But campaigners against the notorious measure believe there could still be a chance that Revenue and Treasury officials will revisit the rule.
Simon Juden, chairman of the Professional Contractors Group, said this week he remained hopeful that IR35 would be reconsidered in this autumn’s pre-Budget report. He believed that a statement in this year’s Budget left the door open to address IR35.
‘The chancellor stated that the tax-ation of small owner-managed businesses would be reviewed. This means that the government has implicitly recognised that measures such as section 660A and IR35 are causing problems. It is going to take a look at the whole sector and set up of these regulations which, in effect, prevent small businesses and freelancers from trading to their full effect,’ he said.
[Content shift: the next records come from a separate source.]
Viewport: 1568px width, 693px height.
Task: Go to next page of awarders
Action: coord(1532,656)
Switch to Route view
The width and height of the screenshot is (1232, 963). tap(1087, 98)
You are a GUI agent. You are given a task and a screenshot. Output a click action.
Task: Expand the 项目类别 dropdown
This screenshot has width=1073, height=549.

Paragraph 5.95 of the Budget states that the government will ‘consider the strategic issues raised by the growth in small owner managed businesses, as well as the changing nature of employment and contractual relationships’.
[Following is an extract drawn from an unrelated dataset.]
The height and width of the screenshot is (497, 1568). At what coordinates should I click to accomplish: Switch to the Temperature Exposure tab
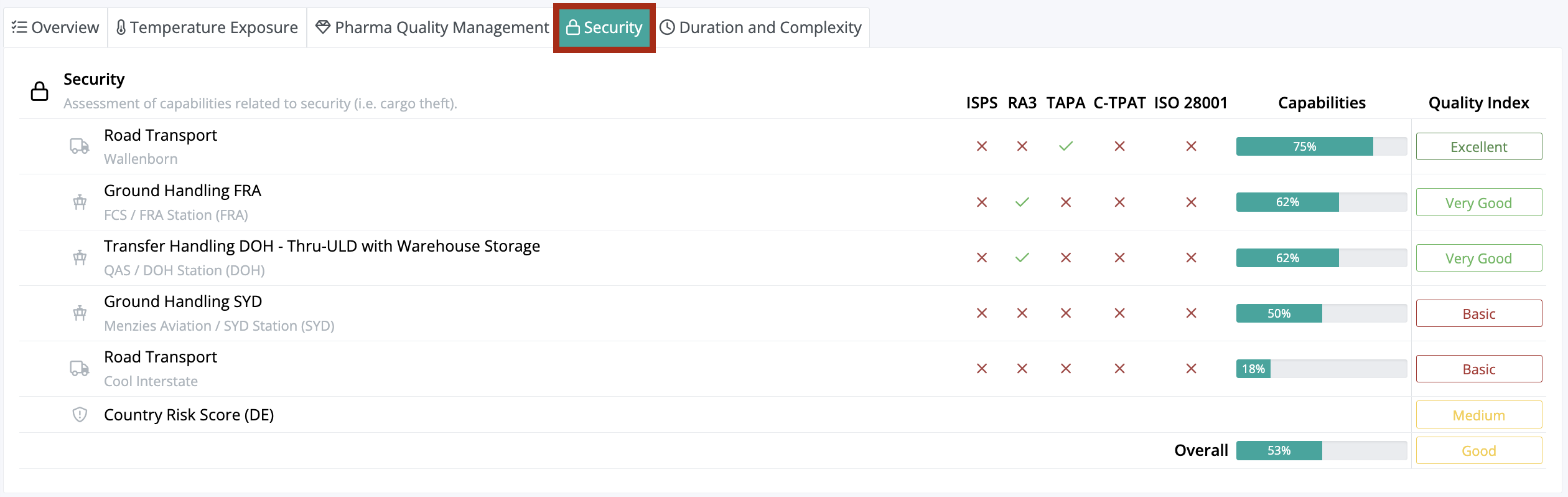[207, 27]
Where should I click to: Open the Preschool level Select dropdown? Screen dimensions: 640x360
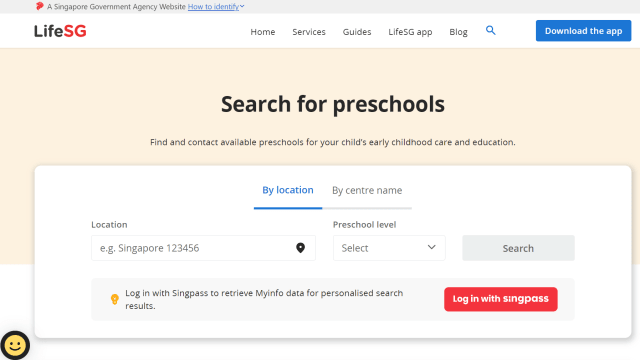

Juden compared the likelihood of a review to the paragraph 5.91 debacle, in which the government remained tight-lipped until the last moment, leaving many small businesses in the dark over whether or not to incorporate their companies.
Another sign that a significant review could fast be approaching is a survey being carried out by the All Party Parliamentary Small Business Group. The body of MPs is conducting an inquiry into owner-managed businesses and their tax in the UK including work on what effect recent changes, such as IR35 and the 19% tax on distributive profits, has had on their businesses.